“The Forgetting,” by Leah Cypess
Appeared in Daily Science Fiction, February 14th, 2018
This is awesome, and not all that far-fetched. I love the last line.
“A Memory of the Christ by the Apostle John,” by Adam McOmber
Appeared in The Collagist, December 2017
A vision of an uncaring God, and a miserable Heaven? A tastefully blasphemous story.

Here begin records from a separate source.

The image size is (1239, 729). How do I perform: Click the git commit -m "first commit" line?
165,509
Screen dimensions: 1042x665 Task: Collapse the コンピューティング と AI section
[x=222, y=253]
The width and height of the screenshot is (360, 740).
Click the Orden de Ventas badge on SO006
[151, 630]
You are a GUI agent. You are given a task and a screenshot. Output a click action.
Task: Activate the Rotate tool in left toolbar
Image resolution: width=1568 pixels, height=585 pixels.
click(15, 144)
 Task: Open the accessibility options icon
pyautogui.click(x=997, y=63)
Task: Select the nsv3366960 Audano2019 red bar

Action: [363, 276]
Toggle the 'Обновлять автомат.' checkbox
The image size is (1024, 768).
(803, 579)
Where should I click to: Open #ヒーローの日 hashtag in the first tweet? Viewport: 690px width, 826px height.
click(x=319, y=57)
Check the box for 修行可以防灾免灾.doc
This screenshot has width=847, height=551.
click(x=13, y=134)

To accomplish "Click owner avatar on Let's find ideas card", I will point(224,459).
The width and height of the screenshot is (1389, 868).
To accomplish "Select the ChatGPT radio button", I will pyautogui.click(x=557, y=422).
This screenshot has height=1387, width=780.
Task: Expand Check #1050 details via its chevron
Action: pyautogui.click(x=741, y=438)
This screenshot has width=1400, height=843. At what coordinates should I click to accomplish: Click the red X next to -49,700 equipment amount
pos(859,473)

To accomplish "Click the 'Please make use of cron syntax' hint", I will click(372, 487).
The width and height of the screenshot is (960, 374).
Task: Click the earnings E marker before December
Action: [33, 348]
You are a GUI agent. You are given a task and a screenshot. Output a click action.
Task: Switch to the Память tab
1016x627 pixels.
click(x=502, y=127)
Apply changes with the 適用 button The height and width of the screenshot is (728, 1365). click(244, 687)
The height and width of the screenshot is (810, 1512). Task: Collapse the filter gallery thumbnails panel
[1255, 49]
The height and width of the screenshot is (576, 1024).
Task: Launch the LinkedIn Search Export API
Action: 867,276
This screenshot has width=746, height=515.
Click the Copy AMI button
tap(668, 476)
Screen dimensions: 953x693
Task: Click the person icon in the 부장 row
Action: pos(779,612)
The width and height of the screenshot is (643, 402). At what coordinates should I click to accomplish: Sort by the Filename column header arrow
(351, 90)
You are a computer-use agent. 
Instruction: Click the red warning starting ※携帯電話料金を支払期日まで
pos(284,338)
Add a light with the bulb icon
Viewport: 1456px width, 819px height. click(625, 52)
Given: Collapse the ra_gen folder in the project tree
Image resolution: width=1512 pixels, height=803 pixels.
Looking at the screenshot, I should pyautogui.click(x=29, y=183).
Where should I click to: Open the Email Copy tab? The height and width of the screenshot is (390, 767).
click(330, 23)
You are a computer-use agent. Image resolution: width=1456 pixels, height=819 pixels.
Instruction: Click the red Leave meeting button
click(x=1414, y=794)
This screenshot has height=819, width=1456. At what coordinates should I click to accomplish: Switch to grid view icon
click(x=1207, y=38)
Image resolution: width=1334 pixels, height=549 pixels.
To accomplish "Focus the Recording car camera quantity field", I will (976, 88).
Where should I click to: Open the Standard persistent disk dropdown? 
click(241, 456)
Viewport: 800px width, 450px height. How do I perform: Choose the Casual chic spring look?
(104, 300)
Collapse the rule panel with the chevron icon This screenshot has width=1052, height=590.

“A Visit,” by Steven Millhauser
Maybe 4,000 words? Not long
This story feels sad to me—the failure of the narrator to make a meaningful connection with his old friend and his friend’s new wife. It occurs to me that this story could be a parable for a prejudiced person’s reaction to an interracial marriage, or a same-sex marriage, or perhaps a marriage to a transgender person or a severely handicapped person by someone who’s neither: How grotesque this is, how wrong! Yet the narrator does get an intimation of a real and healthy marriage, a thing he’s never achieved himself.
“Don’t go away.”
“I’m not going away.”
“But I’m going away.”
—Kafka and Robert Klopstock, K: A Biography of Kafka, by Ronald Hayman
“We are looking for realistic worlds that exhibit some sort of magical or supernatural element taken by the people in that world to be real. If fantasy shows us a world where ghosts exist, magical realism offers up a world where ghosts are pedestrian. In fantasy ghosts are the whole point. In magical realism ghosts are not the whole point.”
—the guidelines for the magazine doppelgänger, edited by James Hodgson
I’ve always struggled with the distinction, so this is helpful.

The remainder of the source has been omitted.